Saturday 30 June 2012

From the archive: "Total Recall"


Amazing, now, to think of the start Paul Verhoeven had to his American career, with Robocop, Total Recall and Basic Instinct - all colossal box-office successes, all pushing the boundaries of screen representation in some way or another, all of them B-movies with A-list budgets. At the centre of this trash trilogy is Doug Quaid (Arnold Schwarzenegger), an ordinary guy with an apparently loving wife and steady job. Despite all the perks of a futuristic Earth, Doug Quaid is dissatisfied with his life; he wants to get away from it all, and has his heart set on a trip to the recently colonised Mars. Philip K. Dick's source story, "We Can Remember It For You Wholesale", proposed that, in the future, rather than face the fuss of travel agents and long-haul flights, would-be holidaymakers could simply go to a facility that implants memories of any requested trip within the brain. During Doug's procedure, however, something goes awry: it turns out that Quaid isn't an ordinary guy being implanted with the globetrotting mental snaps of a secret agent, but a double agent who's had his memory erased to allow him to live the life of an ordinary guy. Only the erasure was incomplete - which explains Doug's easy facility with necksnapping - and there are people (most notably, the great Michael Ironside as a corporate henchman) who want our hero dead for what he knows but cannot remember.

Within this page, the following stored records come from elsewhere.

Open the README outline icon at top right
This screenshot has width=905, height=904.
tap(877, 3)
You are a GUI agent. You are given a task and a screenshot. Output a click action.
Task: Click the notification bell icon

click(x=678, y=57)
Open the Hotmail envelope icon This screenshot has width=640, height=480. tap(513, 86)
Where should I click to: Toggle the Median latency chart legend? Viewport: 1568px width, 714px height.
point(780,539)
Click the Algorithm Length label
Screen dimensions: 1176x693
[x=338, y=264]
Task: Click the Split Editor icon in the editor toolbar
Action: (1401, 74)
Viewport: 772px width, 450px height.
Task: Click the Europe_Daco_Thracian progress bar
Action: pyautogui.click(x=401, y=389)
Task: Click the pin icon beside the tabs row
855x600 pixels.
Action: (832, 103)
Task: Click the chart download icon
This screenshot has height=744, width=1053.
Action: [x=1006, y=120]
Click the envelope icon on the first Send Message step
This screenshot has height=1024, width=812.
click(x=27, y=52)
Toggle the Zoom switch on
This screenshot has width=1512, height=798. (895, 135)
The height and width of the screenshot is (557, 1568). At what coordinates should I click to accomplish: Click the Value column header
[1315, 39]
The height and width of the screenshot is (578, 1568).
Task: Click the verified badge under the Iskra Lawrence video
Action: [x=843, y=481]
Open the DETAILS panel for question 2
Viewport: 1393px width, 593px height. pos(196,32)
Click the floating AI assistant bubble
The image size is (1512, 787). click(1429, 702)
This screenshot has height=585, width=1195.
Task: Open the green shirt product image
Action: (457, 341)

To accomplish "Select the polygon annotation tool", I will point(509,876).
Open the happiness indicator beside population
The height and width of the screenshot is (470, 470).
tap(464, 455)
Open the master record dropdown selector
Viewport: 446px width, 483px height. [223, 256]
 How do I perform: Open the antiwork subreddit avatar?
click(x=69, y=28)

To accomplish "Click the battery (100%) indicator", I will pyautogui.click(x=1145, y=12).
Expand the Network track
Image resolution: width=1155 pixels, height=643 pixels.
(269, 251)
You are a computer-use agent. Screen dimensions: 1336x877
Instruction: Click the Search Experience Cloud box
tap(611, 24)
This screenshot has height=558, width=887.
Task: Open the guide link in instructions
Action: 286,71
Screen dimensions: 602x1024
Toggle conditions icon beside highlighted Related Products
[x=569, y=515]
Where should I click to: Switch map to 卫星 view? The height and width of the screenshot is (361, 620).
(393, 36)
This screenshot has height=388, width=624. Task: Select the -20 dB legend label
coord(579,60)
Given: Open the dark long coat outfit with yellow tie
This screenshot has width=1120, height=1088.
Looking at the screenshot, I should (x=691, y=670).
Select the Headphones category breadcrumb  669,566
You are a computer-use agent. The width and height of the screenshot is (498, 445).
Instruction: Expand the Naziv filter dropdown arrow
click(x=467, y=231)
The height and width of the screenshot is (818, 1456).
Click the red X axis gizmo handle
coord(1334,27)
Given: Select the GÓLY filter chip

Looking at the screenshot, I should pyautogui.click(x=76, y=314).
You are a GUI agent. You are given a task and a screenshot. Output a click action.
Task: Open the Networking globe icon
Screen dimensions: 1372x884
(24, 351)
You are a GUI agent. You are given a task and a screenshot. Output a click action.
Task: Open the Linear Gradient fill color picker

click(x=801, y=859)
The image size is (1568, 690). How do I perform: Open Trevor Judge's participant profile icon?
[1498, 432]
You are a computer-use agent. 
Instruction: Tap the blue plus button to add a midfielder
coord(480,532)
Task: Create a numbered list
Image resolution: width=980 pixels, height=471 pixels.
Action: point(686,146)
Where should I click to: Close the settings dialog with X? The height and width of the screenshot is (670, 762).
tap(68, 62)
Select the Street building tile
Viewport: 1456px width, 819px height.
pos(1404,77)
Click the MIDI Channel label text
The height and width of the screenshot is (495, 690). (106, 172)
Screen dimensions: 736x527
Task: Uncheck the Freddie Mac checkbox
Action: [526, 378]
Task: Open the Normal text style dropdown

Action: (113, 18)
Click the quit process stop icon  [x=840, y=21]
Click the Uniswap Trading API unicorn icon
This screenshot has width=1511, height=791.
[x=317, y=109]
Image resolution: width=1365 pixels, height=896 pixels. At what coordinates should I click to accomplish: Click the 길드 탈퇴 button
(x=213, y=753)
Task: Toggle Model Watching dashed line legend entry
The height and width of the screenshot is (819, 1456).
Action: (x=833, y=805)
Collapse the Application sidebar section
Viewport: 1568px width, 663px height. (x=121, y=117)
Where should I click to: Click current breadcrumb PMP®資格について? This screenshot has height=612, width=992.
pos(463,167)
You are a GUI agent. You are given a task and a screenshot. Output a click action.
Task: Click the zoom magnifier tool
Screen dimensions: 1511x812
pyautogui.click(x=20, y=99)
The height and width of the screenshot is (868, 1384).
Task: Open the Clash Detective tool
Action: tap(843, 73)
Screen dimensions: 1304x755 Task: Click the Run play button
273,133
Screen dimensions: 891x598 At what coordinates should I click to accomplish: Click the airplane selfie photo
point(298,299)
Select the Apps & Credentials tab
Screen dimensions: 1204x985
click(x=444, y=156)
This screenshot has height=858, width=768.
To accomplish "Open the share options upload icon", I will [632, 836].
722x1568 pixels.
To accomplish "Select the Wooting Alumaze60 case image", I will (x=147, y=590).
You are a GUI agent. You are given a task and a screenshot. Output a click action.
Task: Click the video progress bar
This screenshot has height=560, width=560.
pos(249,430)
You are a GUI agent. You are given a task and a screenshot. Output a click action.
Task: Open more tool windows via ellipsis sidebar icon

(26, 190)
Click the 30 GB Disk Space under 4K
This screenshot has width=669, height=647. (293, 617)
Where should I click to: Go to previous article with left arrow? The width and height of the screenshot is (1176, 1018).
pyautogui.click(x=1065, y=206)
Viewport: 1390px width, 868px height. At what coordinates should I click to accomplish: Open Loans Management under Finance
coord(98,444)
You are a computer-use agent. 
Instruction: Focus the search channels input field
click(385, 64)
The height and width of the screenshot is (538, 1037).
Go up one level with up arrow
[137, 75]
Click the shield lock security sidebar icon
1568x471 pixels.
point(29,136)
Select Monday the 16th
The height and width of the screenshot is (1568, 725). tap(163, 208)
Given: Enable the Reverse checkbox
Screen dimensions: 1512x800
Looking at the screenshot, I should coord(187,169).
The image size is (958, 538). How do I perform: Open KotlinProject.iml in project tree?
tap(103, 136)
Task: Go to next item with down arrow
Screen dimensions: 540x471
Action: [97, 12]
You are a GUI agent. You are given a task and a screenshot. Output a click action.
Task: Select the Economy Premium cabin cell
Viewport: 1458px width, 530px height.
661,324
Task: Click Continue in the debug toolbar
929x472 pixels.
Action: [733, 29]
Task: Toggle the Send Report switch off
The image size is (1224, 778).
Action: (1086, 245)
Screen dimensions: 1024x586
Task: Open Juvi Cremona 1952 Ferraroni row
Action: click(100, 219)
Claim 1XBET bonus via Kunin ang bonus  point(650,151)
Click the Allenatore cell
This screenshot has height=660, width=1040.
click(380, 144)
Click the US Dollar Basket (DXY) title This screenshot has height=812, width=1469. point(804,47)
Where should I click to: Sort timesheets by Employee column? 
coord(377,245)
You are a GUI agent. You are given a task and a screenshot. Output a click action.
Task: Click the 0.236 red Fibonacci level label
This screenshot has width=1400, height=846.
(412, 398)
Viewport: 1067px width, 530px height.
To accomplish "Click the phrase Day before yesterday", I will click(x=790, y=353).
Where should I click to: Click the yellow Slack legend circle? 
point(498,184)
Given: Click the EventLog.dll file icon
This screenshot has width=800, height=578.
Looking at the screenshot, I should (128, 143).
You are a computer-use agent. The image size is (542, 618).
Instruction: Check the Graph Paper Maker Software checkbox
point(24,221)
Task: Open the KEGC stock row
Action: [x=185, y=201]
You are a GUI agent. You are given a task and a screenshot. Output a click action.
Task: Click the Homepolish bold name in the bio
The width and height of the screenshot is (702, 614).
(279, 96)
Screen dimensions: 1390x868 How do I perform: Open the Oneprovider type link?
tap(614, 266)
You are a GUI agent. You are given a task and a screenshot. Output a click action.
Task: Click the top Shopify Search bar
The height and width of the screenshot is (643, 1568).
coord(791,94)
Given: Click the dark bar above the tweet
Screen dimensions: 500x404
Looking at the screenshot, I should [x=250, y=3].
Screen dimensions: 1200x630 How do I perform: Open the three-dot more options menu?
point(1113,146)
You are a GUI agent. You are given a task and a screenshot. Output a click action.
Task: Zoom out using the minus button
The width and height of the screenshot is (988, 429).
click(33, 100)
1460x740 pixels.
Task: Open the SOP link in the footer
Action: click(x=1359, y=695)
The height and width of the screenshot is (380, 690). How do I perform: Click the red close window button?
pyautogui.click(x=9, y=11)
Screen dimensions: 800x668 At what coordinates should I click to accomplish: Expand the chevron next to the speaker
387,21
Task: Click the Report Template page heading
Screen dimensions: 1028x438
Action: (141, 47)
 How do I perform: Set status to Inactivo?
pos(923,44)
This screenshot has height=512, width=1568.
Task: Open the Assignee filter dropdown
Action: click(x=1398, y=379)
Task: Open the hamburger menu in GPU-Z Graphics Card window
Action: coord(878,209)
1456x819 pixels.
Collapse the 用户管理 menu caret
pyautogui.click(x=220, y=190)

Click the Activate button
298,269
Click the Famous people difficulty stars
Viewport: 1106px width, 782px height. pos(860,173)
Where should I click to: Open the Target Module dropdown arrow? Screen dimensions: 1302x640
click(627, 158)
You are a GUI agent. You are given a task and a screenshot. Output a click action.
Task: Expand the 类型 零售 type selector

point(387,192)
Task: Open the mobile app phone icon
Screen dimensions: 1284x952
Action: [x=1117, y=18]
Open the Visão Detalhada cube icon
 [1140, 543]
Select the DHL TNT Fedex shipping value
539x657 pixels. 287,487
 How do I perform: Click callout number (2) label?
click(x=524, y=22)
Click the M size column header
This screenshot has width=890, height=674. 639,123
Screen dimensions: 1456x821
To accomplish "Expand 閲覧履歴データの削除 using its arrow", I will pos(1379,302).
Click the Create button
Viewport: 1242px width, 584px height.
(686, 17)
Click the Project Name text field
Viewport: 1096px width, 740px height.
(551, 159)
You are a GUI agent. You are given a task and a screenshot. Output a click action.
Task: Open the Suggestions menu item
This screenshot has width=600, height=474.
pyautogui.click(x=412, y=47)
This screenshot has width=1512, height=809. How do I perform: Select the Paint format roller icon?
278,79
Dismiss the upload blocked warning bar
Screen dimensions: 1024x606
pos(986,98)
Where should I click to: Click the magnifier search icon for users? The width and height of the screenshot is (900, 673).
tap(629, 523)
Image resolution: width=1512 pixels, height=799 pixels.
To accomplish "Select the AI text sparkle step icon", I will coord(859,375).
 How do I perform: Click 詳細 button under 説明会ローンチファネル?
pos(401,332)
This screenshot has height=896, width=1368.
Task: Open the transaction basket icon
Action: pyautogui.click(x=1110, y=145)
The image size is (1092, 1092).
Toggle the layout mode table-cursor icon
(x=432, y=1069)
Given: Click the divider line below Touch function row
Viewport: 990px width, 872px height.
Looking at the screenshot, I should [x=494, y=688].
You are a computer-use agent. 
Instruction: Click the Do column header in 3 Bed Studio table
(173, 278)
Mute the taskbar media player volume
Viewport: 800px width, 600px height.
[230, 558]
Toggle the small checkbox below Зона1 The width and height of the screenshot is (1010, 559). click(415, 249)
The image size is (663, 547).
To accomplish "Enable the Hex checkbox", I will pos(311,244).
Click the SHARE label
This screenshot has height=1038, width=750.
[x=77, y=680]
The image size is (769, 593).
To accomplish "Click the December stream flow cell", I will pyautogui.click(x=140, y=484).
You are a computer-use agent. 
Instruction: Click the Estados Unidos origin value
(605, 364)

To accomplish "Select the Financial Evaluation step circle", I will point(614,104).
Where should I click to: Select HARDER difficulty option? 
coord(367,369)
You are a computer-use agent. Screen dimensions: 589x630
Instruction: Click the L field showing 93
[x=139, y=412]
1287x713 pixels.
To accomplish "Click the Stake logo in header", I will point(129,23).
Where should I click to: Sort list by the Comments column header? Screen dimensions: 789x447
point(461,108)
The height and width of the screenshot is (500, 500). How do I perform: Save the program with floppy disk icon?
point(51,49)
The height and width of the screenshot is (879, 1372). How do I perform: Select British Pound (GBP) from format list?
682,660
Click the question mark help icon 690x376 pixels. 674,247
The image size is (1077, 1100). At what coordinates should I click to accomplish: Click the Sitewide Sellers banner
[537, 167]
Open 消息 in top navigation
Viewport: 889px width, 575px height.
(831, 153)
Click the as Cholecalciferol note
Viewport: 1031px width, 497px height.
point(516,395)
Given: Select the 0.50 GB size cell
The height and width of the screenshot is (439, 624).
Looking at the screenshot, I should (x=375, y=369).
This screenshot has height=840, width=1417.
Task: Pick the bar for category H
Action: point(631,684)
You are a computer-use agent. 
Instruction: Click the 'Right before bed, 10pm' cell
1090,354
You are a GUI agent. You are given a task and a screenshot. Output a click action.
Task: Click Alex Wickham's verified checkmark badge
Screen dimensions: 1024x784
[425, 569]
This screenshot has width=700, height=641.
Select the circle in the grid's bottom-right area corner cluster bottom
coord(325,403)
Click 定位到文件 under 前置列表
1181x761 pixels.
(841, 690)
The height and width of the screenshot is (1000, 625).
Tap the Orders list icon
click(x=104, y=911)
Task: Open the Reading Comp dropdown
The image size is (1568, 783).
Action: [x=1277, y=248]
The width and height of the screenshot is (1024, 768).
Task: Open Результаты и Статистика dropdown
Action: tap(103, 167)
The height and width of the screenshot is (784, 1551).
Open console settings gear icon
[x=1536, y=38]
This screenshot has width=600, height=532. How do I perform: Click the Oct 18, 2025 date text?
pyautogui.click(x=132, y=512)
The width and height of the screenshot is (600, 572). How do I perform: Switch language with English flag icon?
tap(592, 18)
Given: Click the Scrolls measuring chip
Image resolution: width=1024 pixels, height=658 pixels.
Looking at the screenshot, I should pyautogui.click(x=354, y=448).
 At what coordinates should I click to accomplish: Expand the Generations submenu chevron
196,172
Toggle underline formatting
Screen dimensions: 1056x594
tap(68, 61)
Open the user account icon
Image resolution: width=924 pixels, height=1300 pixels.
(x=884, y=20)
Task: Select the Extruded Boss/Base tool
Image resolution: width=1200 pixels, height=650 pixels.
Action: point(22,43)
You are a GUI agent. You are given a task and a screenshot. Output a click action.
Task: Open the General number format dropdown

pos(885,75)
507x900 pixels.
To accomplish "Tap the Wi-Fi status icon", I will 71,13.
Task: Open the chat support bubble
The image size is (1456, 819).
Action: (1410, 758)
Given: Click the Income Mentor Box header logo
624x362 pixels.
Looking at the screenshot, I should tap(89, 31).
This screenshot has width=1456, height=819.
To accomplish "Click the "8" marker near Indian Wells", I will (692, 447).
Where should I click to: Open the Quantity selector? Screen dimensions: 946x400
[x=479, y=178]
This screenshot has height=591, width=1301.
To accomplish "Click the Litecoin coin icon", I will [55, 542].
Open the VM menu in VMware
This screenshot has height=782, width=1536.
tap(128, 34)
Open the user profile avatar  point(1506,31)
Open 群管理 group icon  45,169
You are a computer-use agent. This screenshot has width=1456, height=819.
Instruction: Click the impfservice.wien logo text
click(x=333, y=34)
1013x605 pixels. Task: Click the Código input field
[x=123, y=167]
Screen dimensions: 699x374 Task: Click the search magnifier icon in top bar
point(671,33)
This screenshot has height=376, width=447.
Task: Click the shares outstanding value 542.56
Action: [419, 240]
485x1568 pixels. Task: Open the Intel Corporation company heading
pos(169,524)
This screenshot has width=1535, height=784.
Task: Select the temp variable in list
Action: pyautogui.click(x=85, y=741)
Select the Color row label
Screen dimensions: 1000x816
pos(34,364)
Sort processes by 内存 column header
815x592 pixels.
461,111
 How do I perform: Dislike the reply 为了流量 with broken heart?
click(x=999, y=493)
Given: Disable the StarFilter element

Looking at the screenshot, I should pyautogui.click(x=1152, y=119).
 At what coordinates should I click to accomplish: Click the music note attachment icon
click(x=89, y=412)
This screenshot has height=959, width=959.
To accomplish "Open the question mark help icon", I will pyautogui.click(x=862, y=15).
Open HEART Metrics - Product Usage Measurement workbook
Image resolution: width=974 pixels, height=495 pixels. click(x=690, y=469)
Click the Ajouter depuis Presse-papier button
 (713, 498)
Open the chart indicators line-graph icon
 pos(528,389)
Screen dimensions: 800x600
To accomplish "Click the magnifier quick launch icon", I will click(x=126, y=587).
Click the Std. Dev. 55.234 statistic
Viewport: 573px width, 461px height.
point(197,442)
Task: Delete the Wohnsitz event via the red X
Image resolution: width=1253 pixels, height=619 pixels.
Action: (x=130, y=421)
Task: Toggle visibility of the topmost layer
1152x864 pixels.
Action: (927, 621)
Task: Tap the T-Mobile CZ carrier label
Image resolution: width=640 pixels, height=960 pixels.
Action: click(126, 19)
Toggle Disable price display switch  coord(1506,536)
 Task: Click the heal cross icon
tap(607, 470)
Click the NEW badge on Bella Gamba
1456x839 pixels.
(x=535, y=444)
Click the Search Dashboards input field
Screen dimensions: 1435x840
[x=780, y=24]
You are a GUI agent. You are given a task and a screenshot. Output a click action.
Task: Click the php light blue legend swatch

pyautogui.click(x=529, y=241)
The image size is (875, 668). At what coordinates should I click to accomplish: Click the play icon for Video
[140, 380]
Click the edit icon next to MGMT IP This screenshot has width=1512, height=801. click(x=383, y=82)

Verhoeven here blends espionage thrills - it's essentially the same plot as North by North-West and The Bourne Identity, beamed a century into the future - with the midlife crisis fantasy of a workaday schmo who gets to kick ass and have two women fighting over him: "you're the best assignment I ever had," pants Sharon Stone as Quaid's wife. The result remains one of the wittier adaptations of Dick's work, revelling in the spectacle provided by Rob Bottin's prosthetic effects team and the best production design 1990 money could buy. It's exceptionally pacy entertainment, and Verhoeven surrounds an inspired (if only implied) central gag - that, years from now, Arnie will be the closest thing to real we'll have - with a succession of unreal sights: Arnie being beaten up by a girl (or Sharon Stone, which almost counts); Arnie in drag (this just after he leaves a video message for himself, insistent that he's been "playing for the wrong team"); Arnie being propositioned by first a woman with three breasts, then a midget in pink lingerie.

(May 2007)

Total Recall screens on ITV2 this Tuesday at 11pm, and is re-released in cinemas from Friday.